The lawsuit also alleges that in August 2016, Summit sought transfer ineligibility waivers for students to play football. Several applications were granted, based on the evidence presented. Two were not.
“Following the denial of those waiver requests, representatives of Summit were enraged and complained that the school would lose the tuition money of those students who wanted to transfer to Summit to play football,” UHSAA contends in its complaint. “Summit threatened the UHSAA, reminding the UHSAA that the Board of Trustees of Summit included the chair of the USBOE, David Crandall, and the Speaker of the Utah House of Representatives, Greg Hughes, and threatening the UHSAA should the eligibility of the two players not be granted. In fact, representatives of Summit said that the UHSAA would be ‘destroyed.’”
The Times-Independent emailed Crandall and left voicemails with his office in Draper, though none were returned by deadline for this story.
According to UHSAA, within a month of those threats, the USBOE drafted rules relating to transfers and penalties for recruiting violations that were intended to supersede UHSAA’s long-standing transfer rules.
“UHSAA alleges ... that these proposed rules were sponsored and advanced by Crandall who, as the process began and continued, failed to disclose his extraordinary conflict of interest or to recuse himself,” the complaint states.
The lawsuit also alleges that Hughes publicly threatened to have the Utah State Auditor, John Dougall, investigate UHSAA finances — even though UHSAA is a private organization falling outside of the purview of the auditor’s oversight — and even though the dispute with Summit had nothing to do with UHSAA’s finances.
“Hughes was upset by specific adverse decisions of a private entity and sought to punish the UHSAA by placing it under state legislative control,” the complaint states.
The Utah House of Representatives approved a bill to impose oversight on UHSAA on March 6, with the Utah Senate approving the bill on March 9. That bill was eventually codified as Utah Code Annotated, Section 53A-1-1601-1605.
“[The act] was written expressly to bring the UHSAA — a private, non-profit corporation — under state regulatory control, even going so far as to describe the UHSAA as an ‘agency,’” the complaint alleges. “Because these rules and this legislation specifically burden UHSAA without applying similar burdens to any other private, non-profit corporation, they constitute unlawful special legislation in violation of Article 6, Section 26 of the Utah Constitution ... and violates Article 1, Section 22 of the Utah Constitution.”
The new law also subjects UHSAA — and only UHSAA — to the Open Public Meetings Act, the Governmental Records Act and the Utah Public Officers’ and Employees’ Ethics Act.
“In the past, these provisions have been applied exclusively to state agencies,” the complaint alleges. “No other private, non-profit entity in the state is subject to these regulatory provisions.”
As an example, UHSAA cites other non-profits with a similar scope and mission — such as the Utah School Nurse Association, the Utah High School Rodeo Association and the Utah Education Association — as groups not subjected to such oversight.
The new law also dismantled UHSAA’s existing 32-member governing board and created a 15-member board —with restrictions on who can serve on the board.
“Many members of the UHSAA are private schools.

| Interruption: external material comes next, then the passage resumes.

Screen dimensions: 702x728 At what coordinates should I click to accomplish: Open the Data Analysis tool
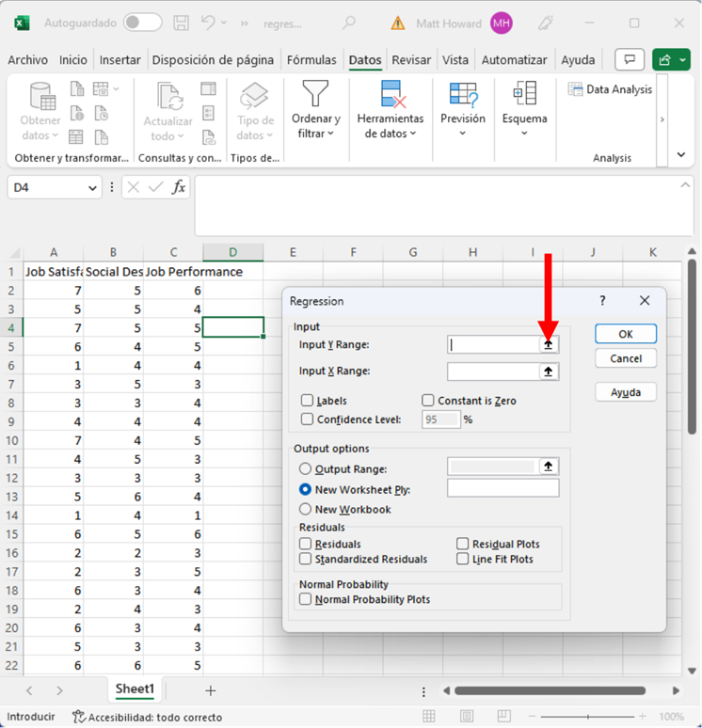point(610,89)
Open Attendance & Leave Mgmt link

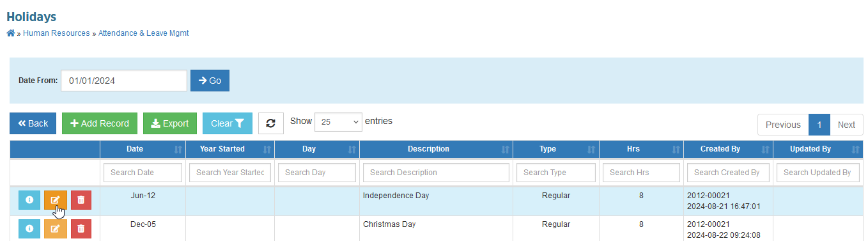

By subjecting a private, non-profit corporation to the requirements of Utah’s open meetings and open records laws, by dismantling the 32-member governing board, and by creating a state-run entity to adjudicate the decisions of a private, non-profit corporation, the state is damaging the contractual rights of UHSAA and its members and denying them the benefit of their bargain,” the complaint states.